Abstract

This book tells the remarkable personal and professional story of Lewis Milestone (1895-1980), one of the most prolific, creative and respected film directors of Hollywood’s Golden Age. Among his many films are the classics All Quiet on the Western Front, Of Mice and Men, A Walk in the Sun, Pork Chop Hill, the original Ocean’s Eleven and Mutiny on the Bounty, starring Marlon Brando. Born in Ukraine, he came to America as a teenager and learned about film in the U.S. Army in World War I. By the early 1920s he was editing silent films in Hollywood, and soon graduated to shooting his own features. His films were nominated for 28 different Academy Awards during a career that lasted 40 years. Among the many stars whom he directed were Barbara Stanwyck, Ingrid Bergman, Gregory Peck, Errol Flynn, Gary Cooper, Frank Sinatra, Joan Crawford and Kirk Douglas.
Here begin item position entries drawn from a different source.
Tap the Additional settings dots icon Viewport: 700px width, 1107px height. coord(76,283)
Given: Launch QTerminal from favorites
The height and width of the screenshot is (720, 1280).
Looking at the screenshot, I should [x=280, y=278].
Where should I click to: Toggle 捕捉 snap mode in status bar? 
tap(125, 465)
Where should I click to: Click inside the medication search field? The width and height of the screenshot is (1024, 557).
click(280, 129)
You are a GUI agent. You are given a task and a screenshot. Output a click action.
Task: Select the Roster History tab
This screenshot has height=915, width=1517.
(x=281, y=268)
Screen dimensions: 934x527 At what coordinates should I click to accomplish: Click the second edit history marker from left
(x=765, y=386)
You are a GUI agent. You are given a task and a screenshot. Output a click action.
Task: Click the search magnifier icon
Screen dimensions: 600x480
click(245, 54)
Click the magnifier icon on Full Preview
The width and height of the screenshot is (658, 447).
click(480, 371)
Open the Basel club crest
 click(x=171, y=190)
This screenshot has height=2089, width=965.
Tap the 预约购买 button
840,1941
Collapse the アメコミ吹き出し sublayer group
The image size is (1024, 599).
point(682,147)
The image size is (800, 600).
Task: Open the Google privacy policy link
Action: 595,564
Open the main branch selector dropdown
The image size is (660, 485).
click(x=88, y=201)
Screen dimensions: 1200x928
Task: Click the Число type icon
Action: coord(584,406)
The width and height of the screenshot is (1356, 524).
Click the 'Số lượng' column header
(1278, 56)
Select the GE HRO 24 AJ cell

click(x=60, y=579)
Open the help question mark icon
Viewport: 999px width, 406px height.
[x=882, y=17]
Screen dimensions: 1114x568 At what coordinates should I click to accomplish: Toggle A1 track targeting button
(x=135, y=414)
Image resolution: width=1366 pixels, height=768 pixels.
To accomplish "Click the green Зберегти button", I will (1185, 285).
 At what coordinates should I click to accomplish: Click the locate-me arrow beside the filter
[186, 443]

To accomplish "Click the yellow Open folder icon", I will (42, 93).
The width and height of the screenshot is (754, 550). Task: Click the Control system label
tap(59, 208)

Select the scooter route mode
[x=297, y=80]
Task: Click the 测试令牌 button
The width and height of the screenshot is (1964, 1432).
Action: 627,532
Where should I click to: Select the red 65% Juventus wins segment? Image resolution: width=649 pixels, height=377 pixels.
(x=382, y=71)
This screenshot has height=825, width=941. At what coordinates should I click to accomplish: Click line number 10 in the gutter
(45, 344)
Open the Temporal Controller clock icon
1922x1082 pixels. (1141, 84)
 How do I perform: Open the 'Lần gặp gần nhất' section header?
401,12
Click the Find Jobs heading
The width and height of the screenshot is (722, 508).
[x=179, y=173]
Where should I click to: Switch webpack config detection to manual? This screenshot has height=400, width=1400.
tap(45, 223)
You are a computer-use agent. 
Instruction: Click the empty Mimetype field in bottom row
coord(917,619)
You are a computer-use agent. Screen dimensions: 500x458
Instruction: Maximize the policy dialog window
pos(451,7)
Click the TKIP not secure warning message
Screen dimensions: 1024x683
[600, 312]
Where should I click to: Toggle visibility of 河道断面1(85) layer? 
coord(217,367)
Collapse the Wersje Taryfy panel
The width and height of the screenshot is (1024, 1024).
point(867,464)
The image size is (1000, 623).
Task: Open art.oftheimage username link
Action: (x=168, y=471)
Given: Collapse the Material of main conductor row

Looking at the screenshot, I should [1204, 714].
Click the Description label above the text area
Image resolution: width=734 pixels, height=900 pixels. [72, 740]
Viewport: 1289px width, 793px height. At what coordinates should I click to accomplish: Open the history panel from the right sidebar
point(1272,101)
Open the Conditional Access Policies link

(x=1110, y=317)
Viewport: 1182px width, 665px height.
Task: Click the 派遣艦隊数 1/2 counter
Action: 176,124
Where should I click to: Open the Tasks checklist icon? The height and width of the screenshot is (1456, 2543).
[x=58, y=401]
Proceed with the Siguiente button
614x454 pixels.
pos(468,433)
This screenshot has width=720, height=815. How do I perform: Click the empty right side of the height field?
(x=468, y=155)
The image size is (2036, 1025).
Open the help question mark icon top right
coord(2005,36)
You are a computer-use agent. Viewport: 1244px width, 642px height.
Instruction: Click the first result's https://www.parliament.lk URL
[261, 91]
Providing biographical information, production history and critical analysis, this first major scholarly study of Milestone places his films in a political, cultural and cinematic context. Also discussed in depth, using newly available archival material, is Milestone’s experience during the Hollywood Blacklist period, when he was one of the first prominent Hollywood figures to fall under suspicion for his alleged Communist sympathies. Drawing on his personal papers at the AMPAS library, my book gives Milestone the honored place herichly deserves in the American film canon.